As a step parent to teens, who operate in a world where drugs are readily available and frequently abused, I read opinion pieces like this one with genuine anxiety. I wonder whether I'm sending them the wrong signals by defending the right of adults to responsibly use medicinal marijuana, as approved by Colorado voters in the year 2000. The issue, in my view, is personal freedom -- that's what I'm an advocate for, not medical marijuana. But I know such distinctions can get blurred in the debate.

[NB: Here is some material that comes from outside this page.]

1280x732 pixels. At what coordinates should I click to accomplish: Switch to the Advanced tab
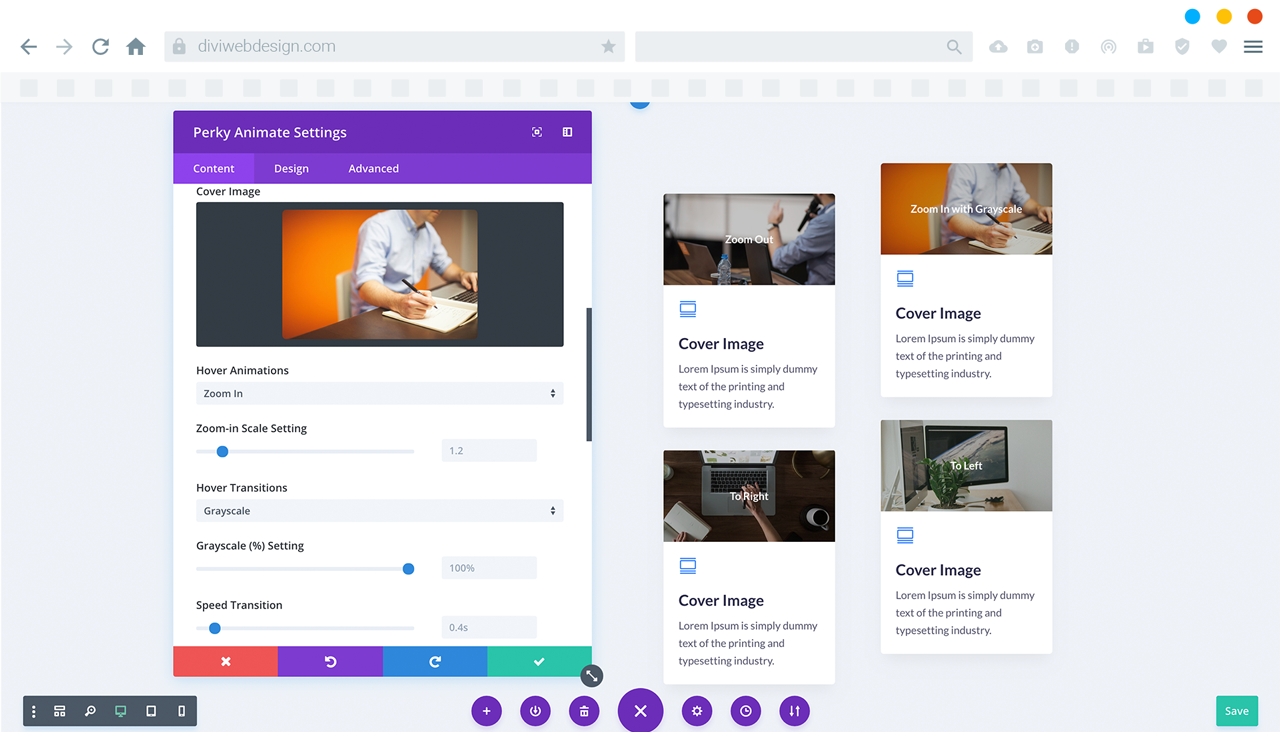373,168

Am I inadvertently giving my step children a green light to use drugs by taking this position, as the Denver Post column suggests? I wrestle with that question, but still come down on the side I'm on. My belief in the virtue and value of personal freedom in this case trumps my fear that liberty will lead to license. I want them to grow up free, even if freedom has risks. I want them to use their freedom wisely and responsibly, but there are no guarantees. This is what makes freedom a more perilous course than rules, regimentation and control.

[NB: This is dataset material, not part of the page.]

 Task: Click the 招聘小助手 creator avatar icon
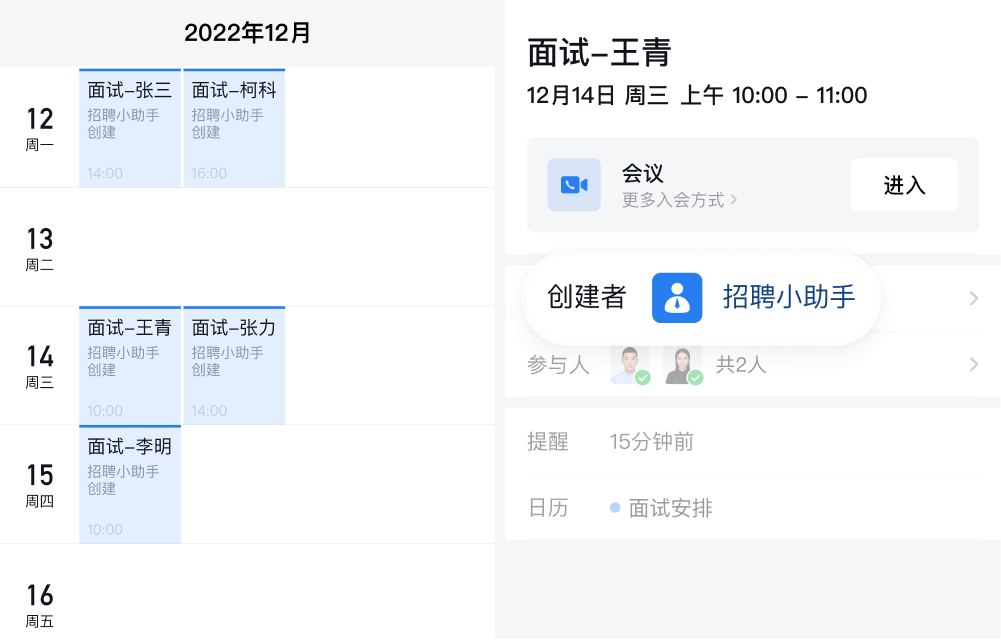(677, 298)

Our desire as parents is to minimize freedom’s dangers by maintaining control, through cajoling, counseling or threat of force and punishment, if necessary. And this serves as a metaphor for the tensions that arise in a free society at large. The paternalists among us want to extend those risk-mitigation controls beyond adolescence, to the adult population – from cradle-to-grave if possible -- because they don’t trust people to make responsible choices. But such paternalism takes a heavy toll on our freedoms over time, which brings a danger arguably more menacing, which some call the Nanny State.
I follow a simple rule of thumb when wrestling with such issues: When in doubt, err on the side of freedom. That's because I fear overweening state tyranny, disguised as paternalism, more than I fear the messiness and riskiness of freedom.